Modern adaptive QA systems have to choose among three actions — answer directly, retrieve and then answer, or abstain — but most work studies only one of these boundaries at a time. This paper asks a narrower question: under a fixed model–retriever–corpus stack, is the signal that says “retrieve” the same signal that says “abstain”?

The short answer is no. Over 41,145 eval instances, cheap logprob baselines top out at Recoverability AUC .518–.553 and have Reject Recall = 0 — they never reject. The strongest retriever-side scalar improves AUC but still collapses at its calibrated best-E2E operating point. A small class-weighted question-only controller, in contrast, reaches Recoverability AUC .678 ± .005 with Reject Recall .487 ± .059, and at matched coverage beats cumulative-logprob thresholds on Refine Recall by +.252 [.233, .272].

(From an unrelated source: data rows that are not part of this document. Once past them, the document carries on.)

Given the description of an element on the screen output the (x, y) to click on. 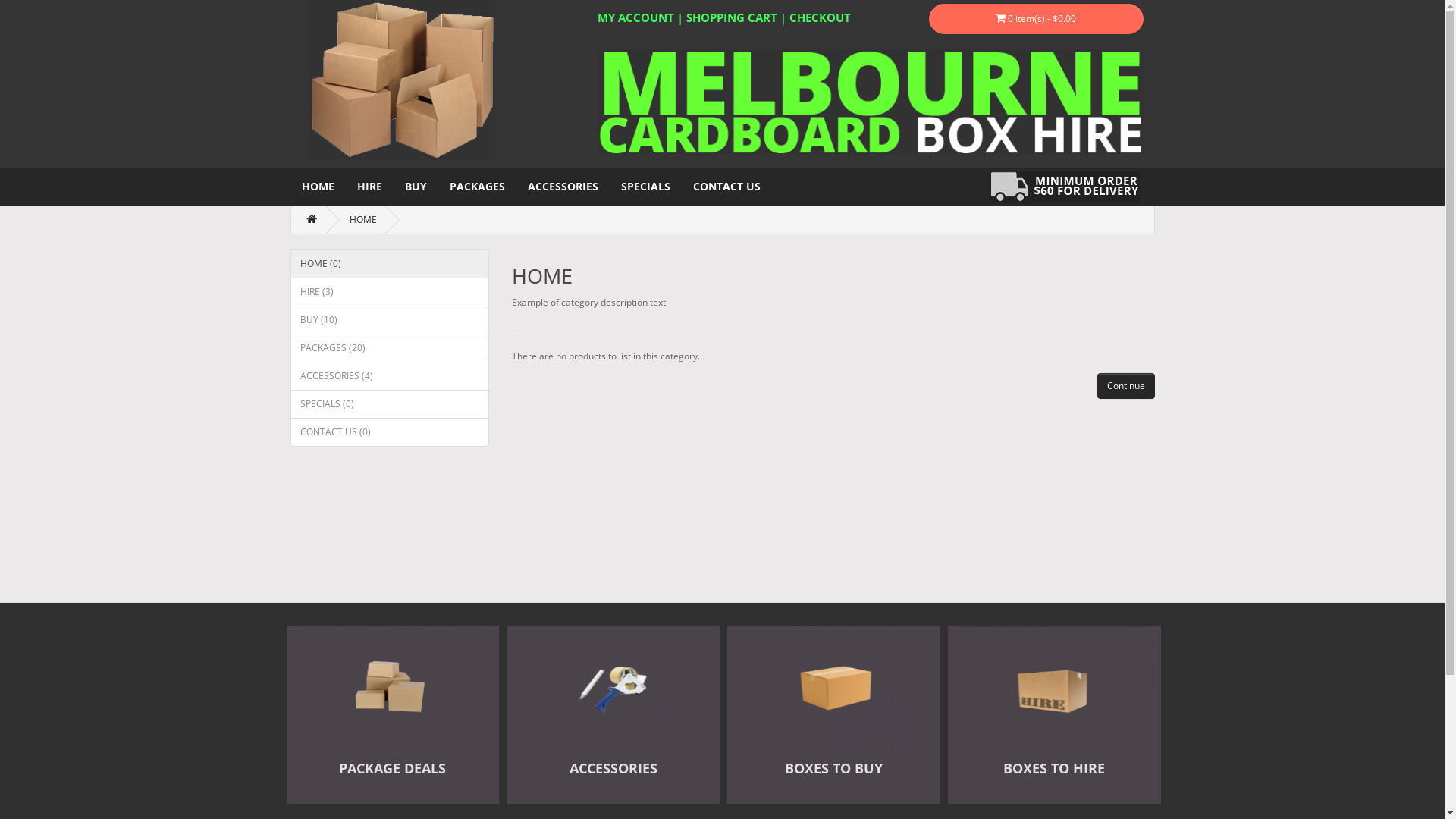
CONTACT US Element type: text (725, 186)
HOME Element type: text (317, 186)
CONTACT US (0) Element type: text (389, 431)
PACKAGES Element type: text (477, 186)
HOME Element type: text (362, 219)
SPECIALS (0) Element type: text (389, 403)
Card Board Element type: hover (1072, 187)
0 item(s) - $0.00 Element type: text (1035, 18)
SHOPPING CART Element type: text (730, 17)
HIRE (3) Element type: text (389, 291)
Continue Element type: text (1125, 385)
PACKAGES (20) Element type: text (389, 347)
HOME (0) Element type: text (389, 263)
Card Board Element type: hover (870, 101)
BUY Element type: text (414, 186)
Melbourne Cardboard Box Hire - Packing Boxes Home Element type: hover (391, 80)
BUY (10) Element type: text (389, 319)
MY ACCOUNT Element type: text (635, 17)
ACCESSORIES Element type: text (561, 186)
SPECIALS Element type: text (645, 186)
HIRE Element type: text (369, 186)
CHECKOUT Element type: text (819, 17)
ACCESSORIES (4) Element type: text (389, 375)
Given the description of an element on the screen output the (x, y) to click on. 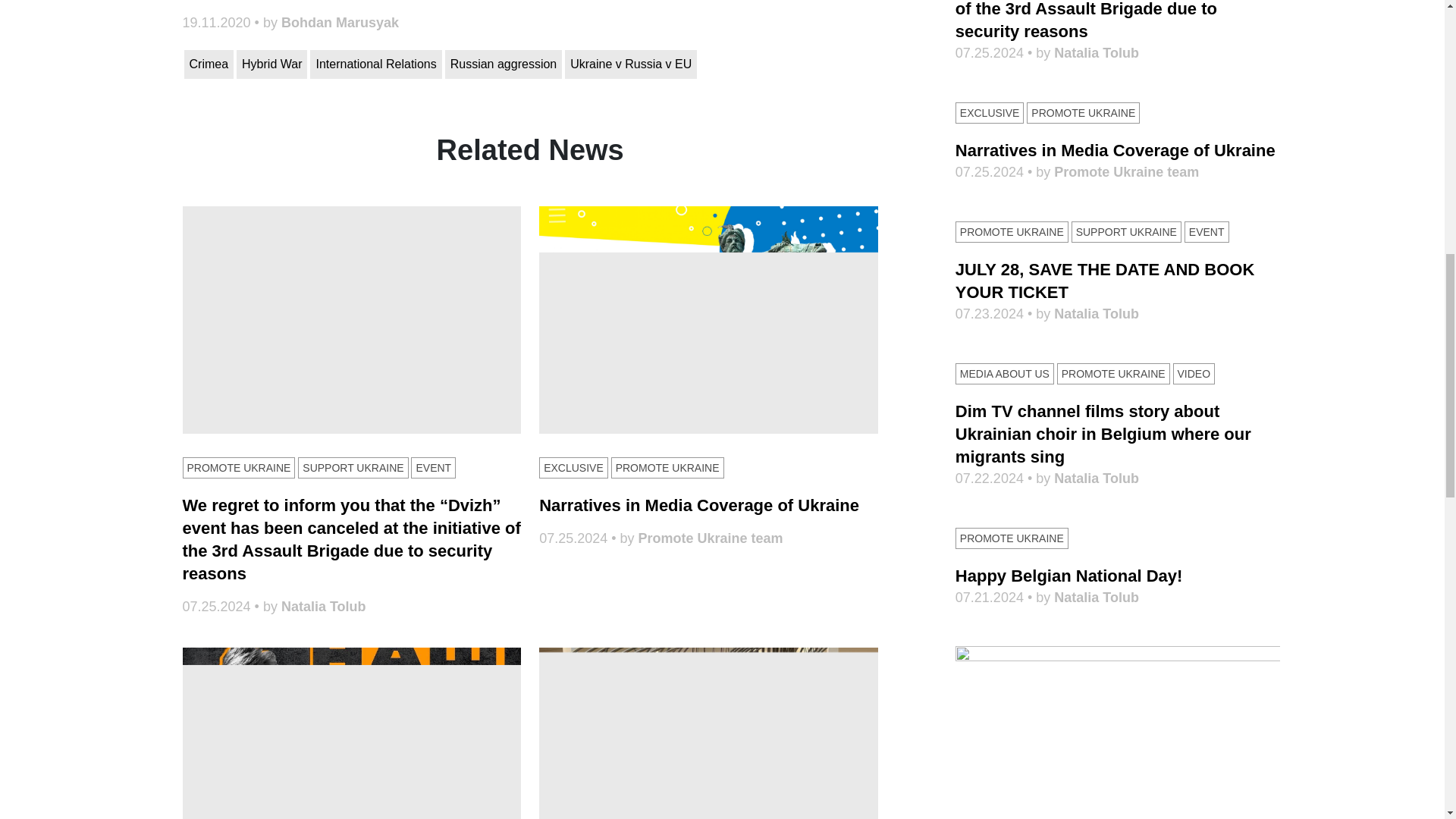
Narratives in Media Coverage of Ukraine (698, 505)
PROMOTE UKRAINE (667, 467)
JULY 28, SAVE THE DATE AND BOOK YOUR TICKET (351, 733)
Narratives in Media Coverage of Ukraine (707, 320)
Narratives in Media Coverage of Ukraine (698, 505)
International Relations (375, 63)
PROMOTE UKRAINE (238, 467)
EXCLUSIVE (573, 467)
Russian aggression (503, 63)
Ukraine v Russia v EU (630, 63)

Operationally, the 3-way routing problem is a two-stage control problem: answer confidence decides whether to leave direct answering, and stack-relative recoverability decides whether retrieval can rescue the question or whether it should be rejected. The experiments identify class weighting as the mechanism that preserves a non-trivial retrieve action when the unrecoverable majority would otherwise drown the minority retrieve class.

Under review at EMNLP 2026. Code release will follow acceptance.